◆ Information given:
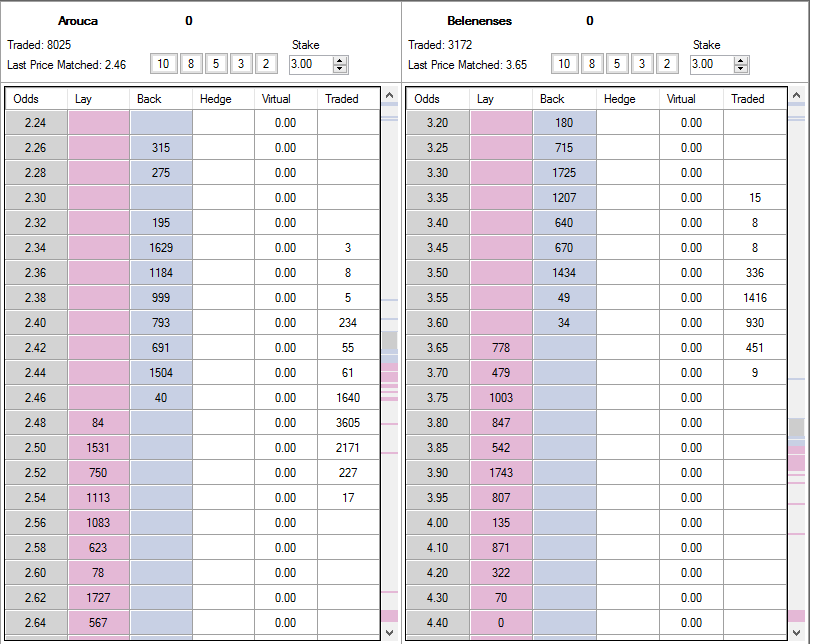
Task: Click Arouca ladder scrollbar down arrow
Action: 390,633
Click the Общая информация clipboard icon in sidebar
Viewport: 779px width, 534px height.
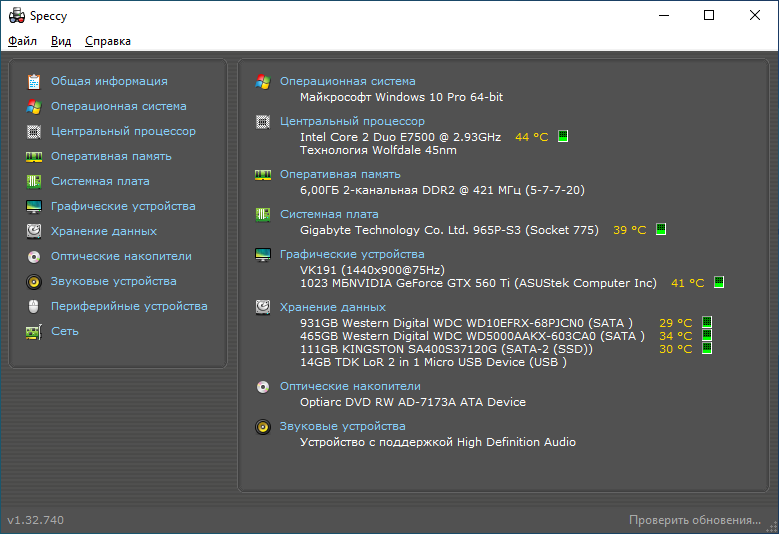click(x=34, y=81)
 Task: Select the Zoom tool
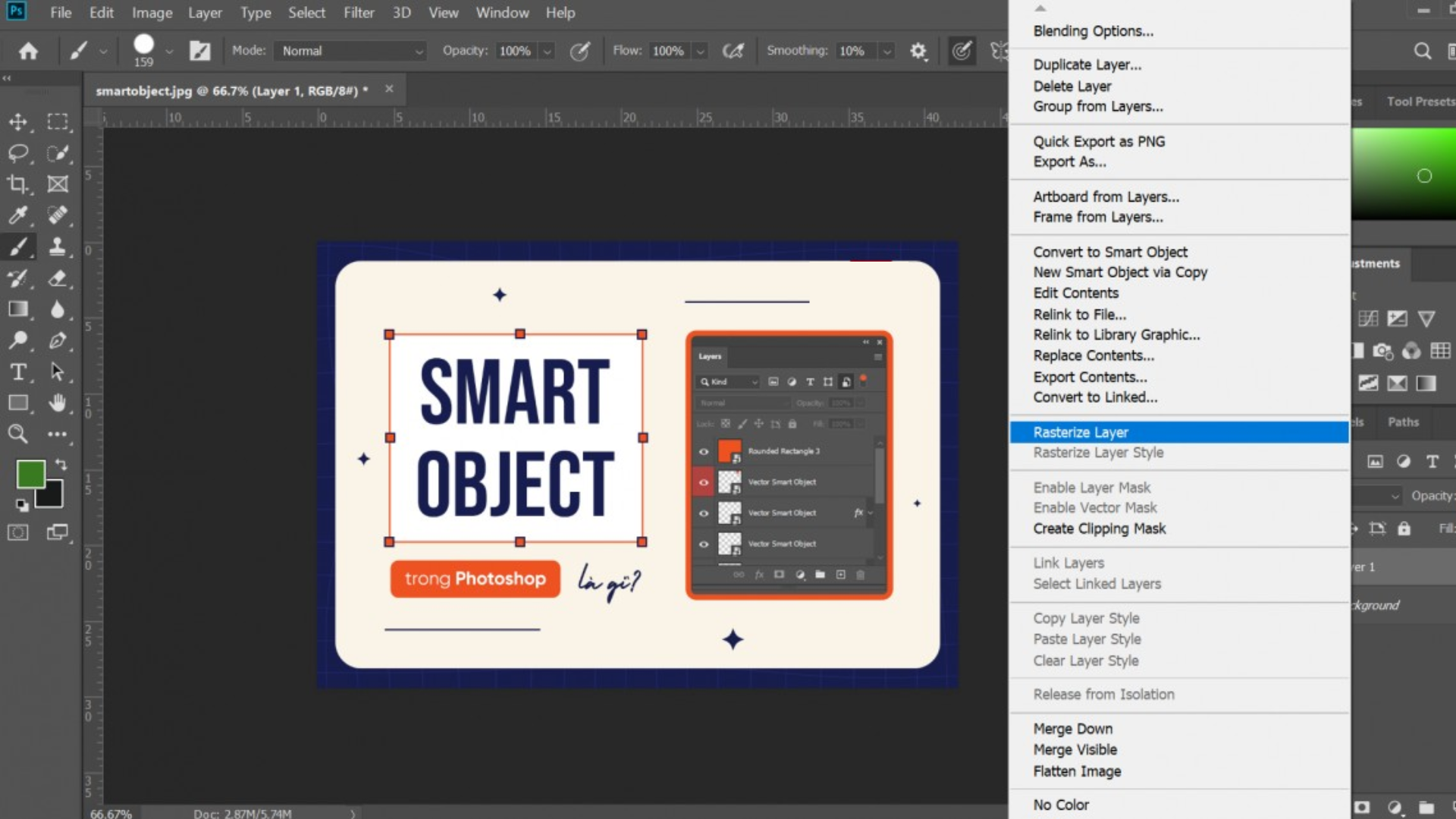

◆ Task details: Give back the text of all the entries above word for word, but leave the pictures out.

◆ Solution to the problem:
Task: Click Arouca ladder scrollbar down arrow
Action: 390,633
Click the Общая информация clipboard icon in sidebar
Viewport: 779px width, 534px height.
click(x=34, y=81)
 Task: Select the Zoom tool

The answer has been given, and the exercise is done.